Selma at 50

Exactly 50 years ago this March 15, I marched with Dr. Martin Luther King in Selma. A few weeks before, the police had badly mauled another march of Dr. King. He asked allies in the northern states to join him in Selma, and the New York archdiocese responded by sending 25 priests, including myself.

(I have written on Selma before, but this is the golden anniversary of the event that some writers, including Dr. King, believe to be the high point of the Civil Rights Movement. It deserves whatever light people can shed on it.)

Early that day we drove by the reddish, rock-hard fields of Alabama from the airport to Selma. Nothing grew on those fields; it was too early in the year. Truly, it was a desolate scene, but there were Afro-American children waving at us, and children are always a sign of hope.

The organizers put the New York priests high up above the pulpit with the organist. Special guests spoke, including Walter Reuther, head of the United Automobile Workers, and then as Reverend King took the pulpit, the crowd roared, the photographers set off explosions of light that half blinded us, and we heard his familiar, mellow, confident voice. I don’t remember everything he said, but he talked about the dangers of the work and the possibility of death, as he often did in the last years of his life. To die a martyr in the struggle for civil rights and human dignity didn’t seem like a bad way to end up.

We lined up outside the church. We said our prayers together and then we started out. We were cheered in the area near the church, but in the central city we were met with stony silence. Nothing happened, however. I admired the young Afro-Americans around us. Some had been injured in the previous march.

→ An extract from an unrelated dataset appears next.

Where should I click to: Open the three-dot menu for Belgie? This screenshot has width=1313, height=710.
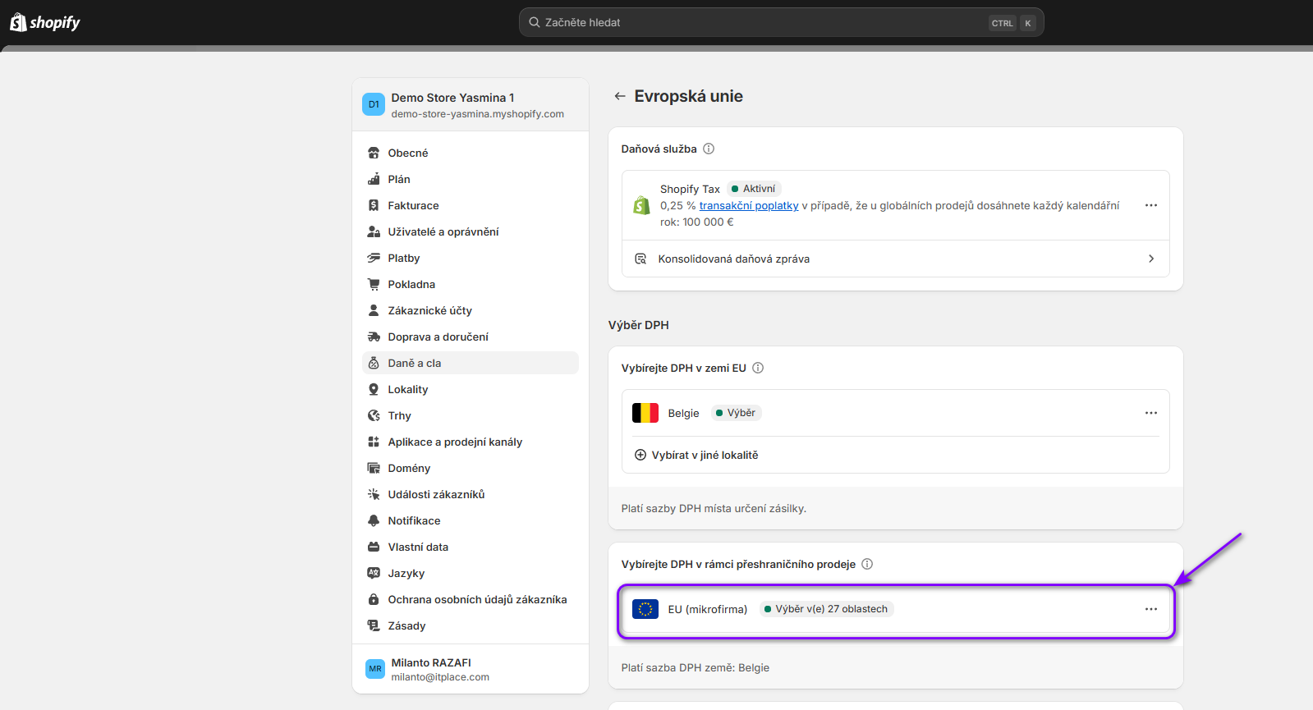coord(1150,413)
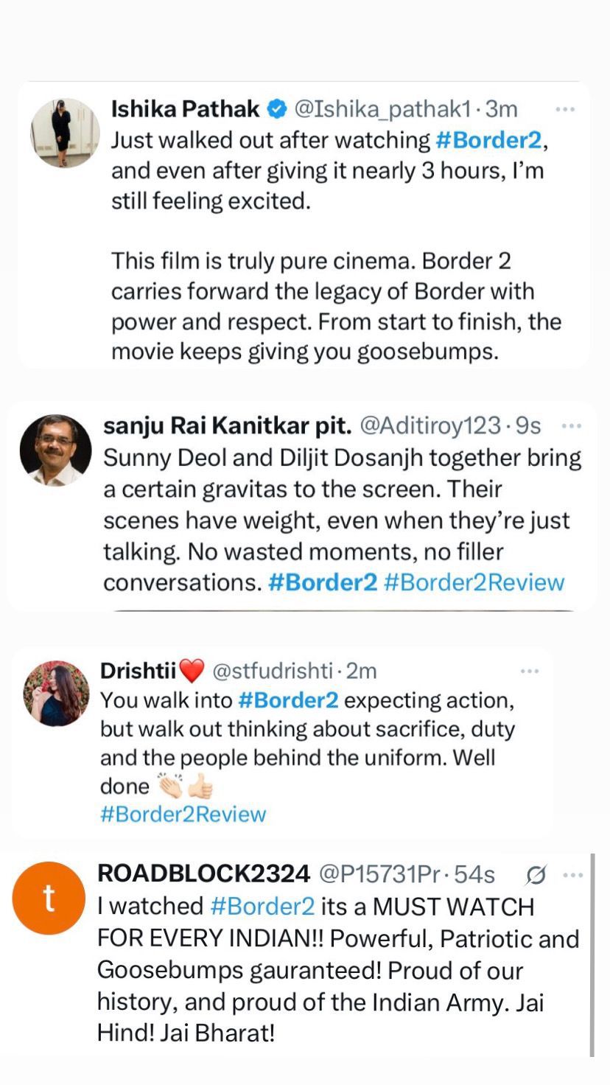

Those of us from New York felt we were fortunate to be there.

The church people served us corn on the cob and Southern Fried Chicken, which was delicious. Then three of us went for a walk in Selma. We were from New York—a white priest from the parish where I worked in the South Bronx, an Afro-American priest who taught at Cardinal Hayes High School in the Bronx, and myself. It was dark now. No one seemed to notice us, and then a police cruiser raced down the street, made a screeching U-turn beside us and bounded up on the sidewalk, just as in the movies. Two deputies got out and were shouting at us. At first we couldn’t understand what they were saying. To be shouted at by armed policemen who you know don’t like your guts is numbing. I can sympathize with people who say they didn’t hear the police say, “drop your gun” or “get down on the ground.” The yelling and guns are traumatic; you don’t function well.

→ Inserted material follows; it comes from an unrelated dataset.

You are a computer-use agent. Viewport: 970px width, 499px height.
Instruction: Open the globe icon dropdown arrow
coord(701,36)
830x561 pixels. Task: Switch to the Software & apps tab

It was just as well we didn’t hear everything. They were telling us “to get our white and black a_ _ _s out of Selma” and variants on that theme. We went back to the church. People there told us they were used to treatment like that.

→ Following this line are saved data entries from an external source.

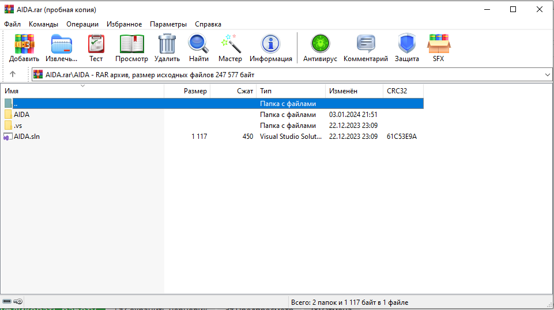Open the Комментарий toolbar icon
554x310 pixels.
365,44
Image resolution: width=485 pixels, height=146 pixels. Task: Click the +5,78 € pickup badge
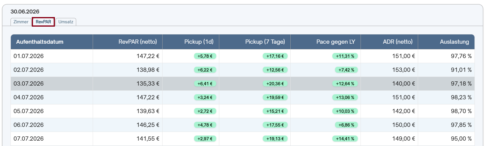point(205,56)
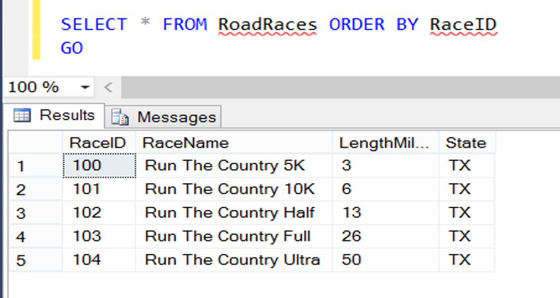This screenshot has height=298, width=560.
Task: Click the truncated LengthMil... column header
Action: point(385,142)
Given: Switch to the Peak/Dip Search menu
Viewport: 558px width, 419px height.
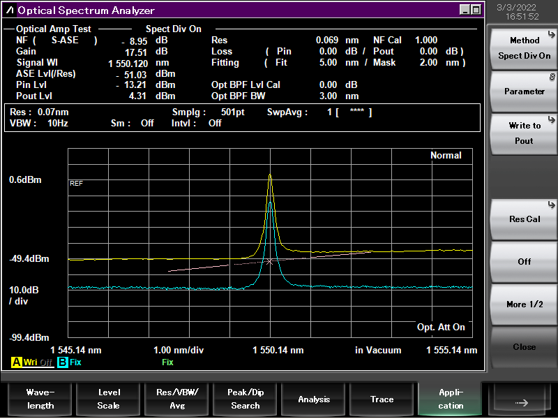Looking at the screenshot, I should coord(245,399).
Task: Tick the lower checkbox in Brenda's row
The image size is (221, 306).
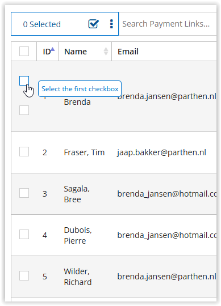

On the radio that night we heard President Lyndon B. Johnson announce the new Voting Rights bill that the civil rights groups supported had passed and was now a law. We sang “We Shall Overcome” around a campfire.

What are the lessons for the Philippines from this iconic nonviolent march for human dignity and human rights? What are the lessons for social activists?

One concrete lesson may be that we should always insist that the causes for which we struggle end up instituted in a law. What has remained operative of the Civil Rights Movement are the laws passed against racial abuse in its different forms, including the Voting Rights Law. Events like Edsa 1 have great impact at the time they happen, but when the spirit of such events is not embodied in concrete laws, they tend to fade in importance.

Shortly after Edsa, Filipinos should have insisted that a good land reform law, laws that would end forced evictions, laws creating public works programs, and other necessary measures benefiting ordinary people be enacted by President Cory Aquino, using the total powers she had then. She could also have set a debt repayment policy more favorable to the Philippines.

We hope that someday we will have racial peace in every human heart, but in the meantime let’s insist on law.

Dr. King would later write, “the paths of Negro-white unity that had been converging crossed at Selma and like a giant X began to diverge” (“America in Our Time: From World War II to Nixon—What Happened and Why” by Godfrey Hodgson). The Selma drama, together with the passage of the Voter Rights Law, was for many the high water mark of the Civil Rights Movement. Dr. King would be dead in three years. More radical activists were already present in 1964 and 1965, challenging his leadership.

Among many ordinary Afro-American people, the feeling was, and still is, that nothing much has changed—black people still find racial problems in securing good jobs and housing. Racial bias is still widespread.

When I got back to New York City on March 17, it was St. Patrick’s Day, the day of Irish parades and parties. I took part in them, of course, but I never forgot Selma.